[Record excerpts]:
* * * *
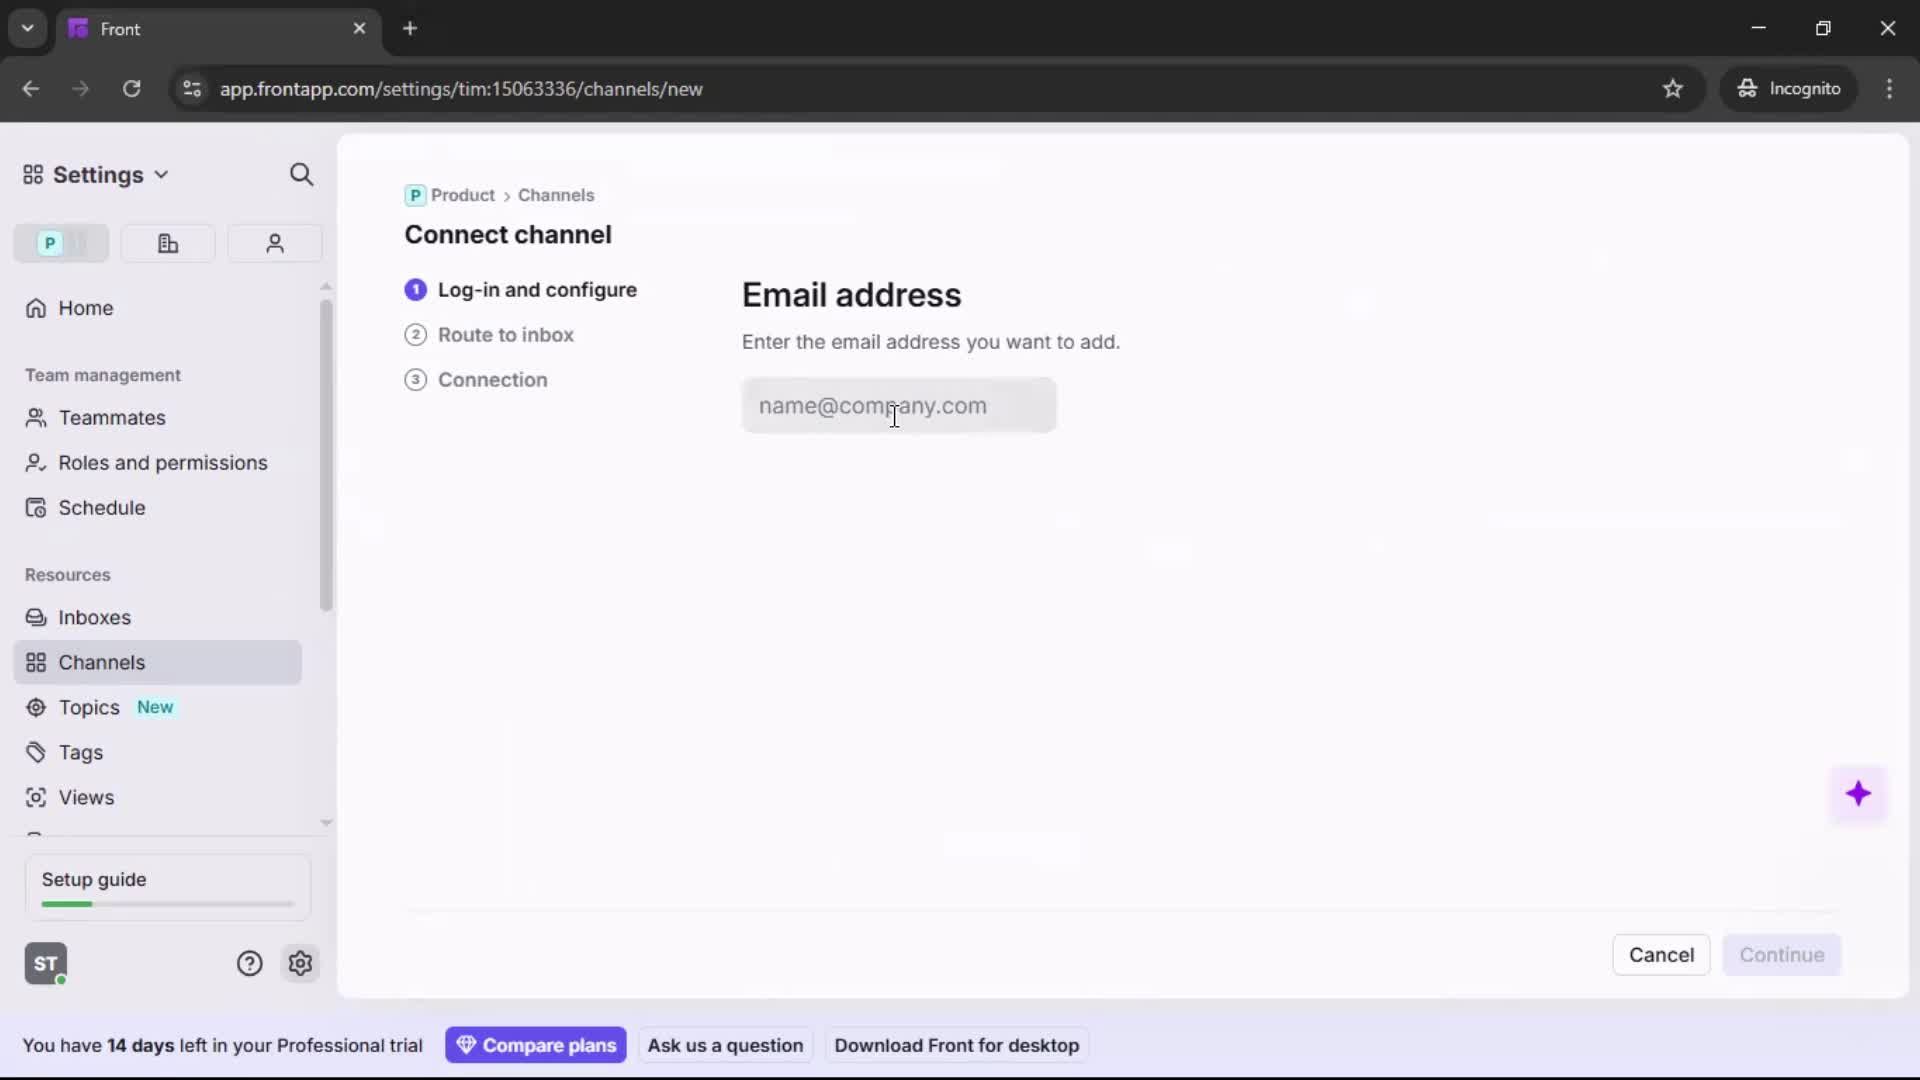1920x1080 pixels.
Task: Click Cancel to abort channel creation
Action: 1662,955
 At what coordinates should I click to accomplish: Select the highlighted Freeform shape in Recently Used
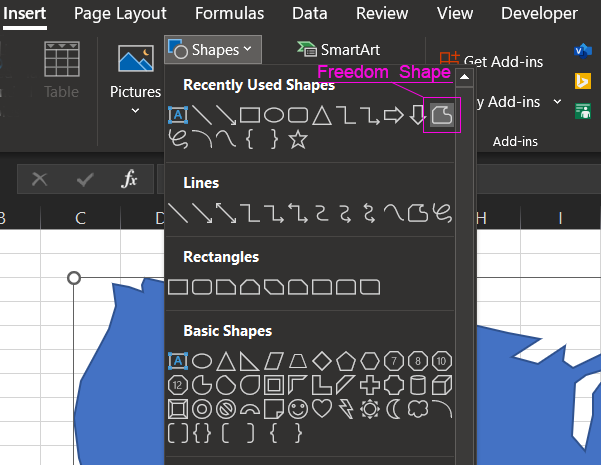click(x=442, y=116)
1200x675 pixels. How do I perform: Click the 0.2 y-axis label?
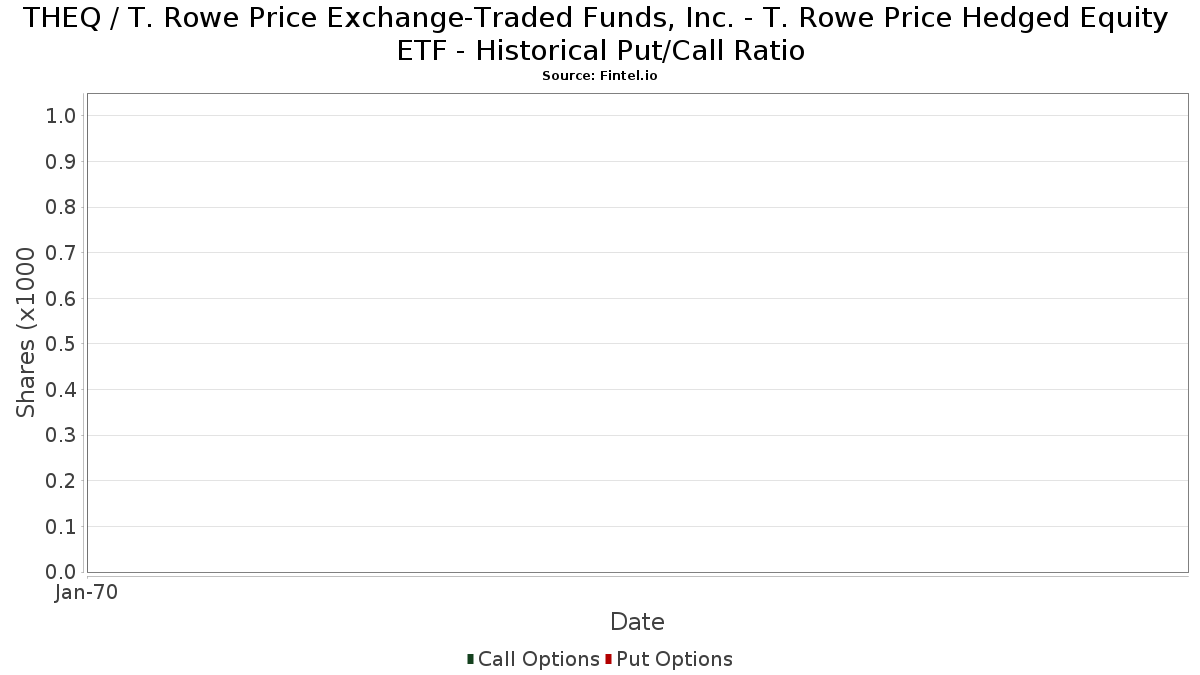pyautogui.click(x=61, y=481)
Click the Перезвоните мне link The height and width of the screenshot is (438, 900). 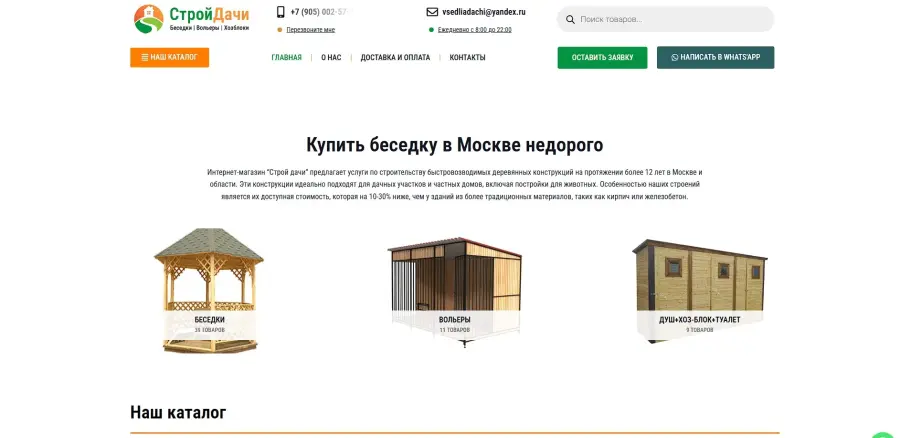coord(311,30)
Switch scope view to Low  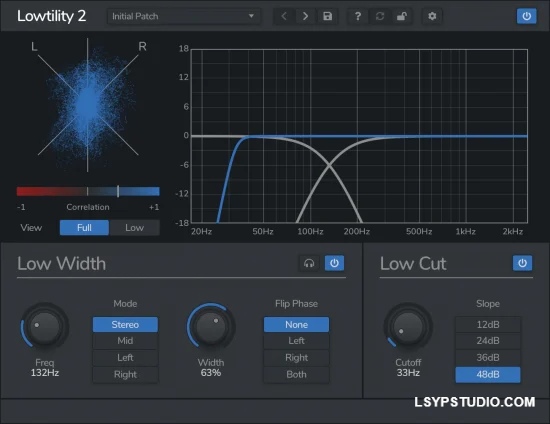point(134,228)
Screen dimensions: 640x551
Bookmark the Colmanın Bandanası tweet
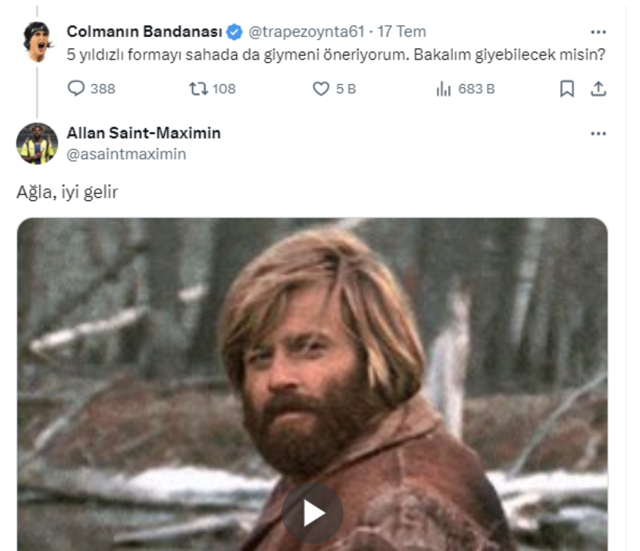point(567,89)
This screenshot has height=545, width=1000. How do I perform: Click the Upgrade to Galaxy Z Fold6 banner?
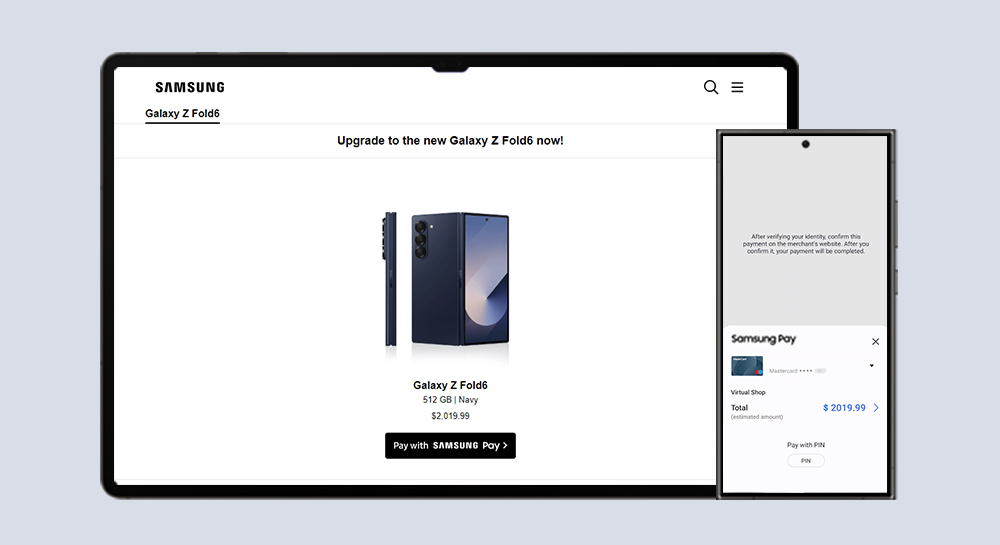[x=450, y=141]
* * * *
[What is required]: Identify each line in the listing above that contains the word "perform" and copy those lines. Match letter case exactly.

[Solution to this exercise]:
1200x675 pixels. How do I perform: Click the 0.2 y-axis label?
This screenshot has height=545, width=1000. How do I perform: Click the Upgrade to Galaxy Z Fold6 banner?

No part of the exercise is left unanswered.